▸ **Passage to read**:

--- START ---

Electromyography (EMG) is a procedure used to diagnose disorders that affect muscle and nerve health, including Charcot-Marie-Tooth disease (CMT). It measures the electrical activity connecting muscles to specialized nerve cells called motor neurons.
What can EMG diagnose?
Physicians may perform an EMG if a patient feels tingling, numbness, pain, cramping, or weakness in the muscles. EMG helps to diagnose conditions that interfere with normal muscle contraction, such as muscle disorders, nerve disorders, and disorders of the neuromuscular junction (connection between a nerve and muscle cells).
Relevant to CMT, this procedure can determine damage in the peripheral nerves, those outside the brain and spinal cord.
EMG and Charcot-Marie-Tooth disease
The speed with which electrical signals are transmitted in people with CMT is slower than normal.
In those with CMT type 1, the disorder’s most common and characterized by damage to the myelin sheath (the insulating cover of nerve extensions), nerve conduction velocity is usually less than 38 meters per second (m/sec). Notably, normal values are greater than 50 m/s.
In CMT type 2, characterized by damage to nerve extensions (axons), conduction velocity is higher than 38 m/s, while in people with congenital or early childhood forms (CMT type 3), values are typically less than 20 m/sec. Velocity values in patients with dominant intermediate CMT are in the intermediate range (24 to 50 m/s).
How is an EMG performed?

--- END ---

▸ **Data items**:
--- START ---

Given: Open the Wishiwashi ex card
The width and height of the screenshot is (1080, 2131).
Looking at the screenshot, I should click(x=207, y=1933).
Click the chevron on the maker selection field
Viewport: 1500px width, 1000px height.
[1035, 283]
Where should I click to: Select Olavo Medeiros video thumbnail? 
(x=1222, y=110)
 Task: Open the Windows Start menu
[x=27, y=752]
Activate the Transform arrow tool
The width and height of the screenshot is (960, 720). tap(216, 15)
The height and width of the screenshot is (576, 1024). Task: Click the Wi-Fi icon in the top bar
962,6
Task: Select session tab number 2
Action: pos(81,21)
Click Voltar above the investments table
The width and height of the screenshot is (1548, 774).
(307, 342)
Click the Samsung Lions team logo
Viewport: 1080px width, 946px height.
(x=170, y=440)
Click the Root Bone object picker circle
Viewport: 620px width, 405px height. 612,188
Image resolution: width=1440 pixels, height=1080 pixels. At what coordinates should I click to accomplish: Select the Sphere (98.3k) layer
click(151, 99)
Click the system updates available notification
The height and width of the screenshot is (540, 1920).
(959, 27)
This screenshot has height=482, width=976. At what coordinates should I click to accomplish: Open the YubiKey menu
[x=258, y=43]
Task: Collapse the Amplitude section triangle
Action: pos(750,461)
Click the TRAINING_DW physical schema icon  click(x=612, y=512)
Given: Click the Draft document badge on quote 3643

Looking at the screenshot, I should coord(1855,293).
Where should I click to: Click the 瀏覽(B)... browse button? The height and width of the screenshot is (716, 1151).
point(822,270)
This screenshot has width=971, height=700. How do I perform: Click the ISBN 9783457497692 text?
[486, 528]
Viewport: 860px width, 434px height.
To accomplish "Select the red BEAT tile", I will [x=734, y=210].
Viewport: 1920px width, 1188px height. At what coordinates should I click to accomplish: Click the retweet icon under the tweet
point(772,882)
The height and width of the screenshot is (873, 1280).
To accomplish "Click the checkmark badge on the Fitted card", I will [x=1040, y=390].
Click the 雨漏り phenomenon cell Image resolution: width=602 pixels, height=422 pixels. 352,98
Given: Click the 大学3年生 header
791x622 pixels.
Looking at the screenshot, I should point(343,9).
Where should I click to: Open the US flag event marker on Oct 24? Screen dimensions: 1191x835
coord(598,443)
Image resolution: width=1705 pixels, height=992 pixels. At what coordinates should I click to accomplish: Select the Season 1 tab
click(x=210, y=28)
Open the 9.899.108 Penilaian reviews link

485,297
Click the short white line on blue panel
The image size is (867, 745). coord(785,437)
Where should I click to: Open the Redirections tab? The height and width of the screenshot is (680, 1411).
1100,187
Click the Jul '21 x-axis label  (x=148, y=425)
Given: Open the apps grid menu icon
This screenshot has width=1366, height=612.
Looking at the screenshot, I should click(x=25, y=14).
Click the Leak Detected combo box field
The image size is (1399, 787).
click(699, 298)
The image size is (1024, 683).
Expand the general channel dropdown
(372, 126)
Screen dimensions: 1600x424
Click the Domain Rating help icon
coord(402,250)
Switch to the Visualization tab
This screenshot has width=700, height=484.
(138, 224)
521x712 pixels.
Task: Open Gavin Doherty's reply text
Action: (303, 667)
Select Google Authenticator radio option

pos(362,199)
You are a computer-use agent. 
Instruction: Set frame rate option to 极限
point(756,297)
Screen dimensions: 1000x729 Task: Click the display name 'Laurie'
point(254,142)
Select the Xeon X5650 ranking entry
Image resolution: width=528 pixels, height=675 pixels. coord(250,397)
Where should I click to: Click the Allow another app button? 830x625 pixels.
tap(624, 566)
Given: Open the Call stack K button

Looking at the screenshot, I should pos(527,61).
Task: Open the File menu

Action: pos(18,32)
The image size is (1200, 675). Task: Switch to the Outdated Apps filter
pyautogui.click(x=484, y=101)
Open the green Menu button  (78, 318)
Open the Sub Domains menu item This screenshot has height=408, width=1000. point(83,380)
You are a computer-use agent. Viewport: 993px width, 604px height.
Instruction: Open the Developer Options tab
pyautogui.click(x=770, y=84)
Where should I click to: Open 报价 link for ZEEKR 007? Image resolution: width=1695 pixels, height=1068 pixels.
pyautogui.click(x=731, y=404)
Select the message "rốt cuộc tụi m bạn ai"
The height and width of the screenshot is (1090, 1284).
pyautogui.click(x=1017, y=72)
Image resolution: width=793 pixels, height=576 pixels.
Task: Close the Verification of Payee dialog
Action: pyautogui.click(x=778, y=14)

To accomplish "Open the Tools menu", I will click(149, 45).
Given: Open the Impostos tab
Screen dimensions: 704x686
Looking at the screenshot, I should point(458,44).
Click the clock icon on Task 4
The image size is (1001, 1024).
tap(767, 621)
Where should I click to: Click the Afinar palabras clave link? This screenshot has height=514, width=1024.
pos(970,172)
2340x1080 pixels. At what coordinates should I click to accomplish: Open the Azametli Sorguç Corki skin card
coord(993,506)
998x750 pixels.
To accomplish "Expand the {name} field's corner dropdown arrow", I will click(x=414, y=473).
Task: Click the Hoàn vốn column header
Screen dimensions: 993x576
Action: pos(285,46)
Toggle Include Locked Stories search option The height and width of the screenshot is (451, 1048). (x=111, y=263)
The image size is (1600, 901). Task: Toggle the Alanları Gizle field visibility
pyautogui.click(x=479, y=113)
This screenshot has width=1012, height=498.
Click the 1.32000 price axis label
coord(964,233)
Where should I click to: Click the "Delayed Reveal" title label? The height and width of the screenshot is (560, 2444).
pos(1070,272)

--- END ---

▸ **Exercise tasks**:
1) According to the electromyography passage, what nerve conduction velocity is usually seen in people with CMT type 1?
2) Please pick up the electromyography passage after its final heading, "How is an EMG performed?", and continue writing it.
The listing has no connection to the electromyography passage.

▸ **Answers provided**:
1) Usually less than 38 meters per second.

2)
Muscles contract in response to electrical signals transmitted by motor neurons. These signals can be translated into numbers, graphs, or sounds using EMG.
EMG is performed in two parts. In the first part, a nerve conduction study (NCS) is conducted to measure the ability of nerves to transmit electrical impulses. This involves applying mild electrical impulses, via electrode patches, to the skin. Conduction speed is calculated by measuring the distance and the time taken by electrical impulses to travel between the electrodes.
The test’s second part focuses on muscle health and function. This involves inserting a tiny needle into the muscle, so that it records the signal when the muscle is at rest or when it contracts. The procedure can cause a pinprick sensation when the needle is inserted.
An EMG is considered safe, but patients may experience bleeding, especially if they are using blood thinner medications. Bruising at the site where the needle was inserted and temporary muscle soreness are also possible.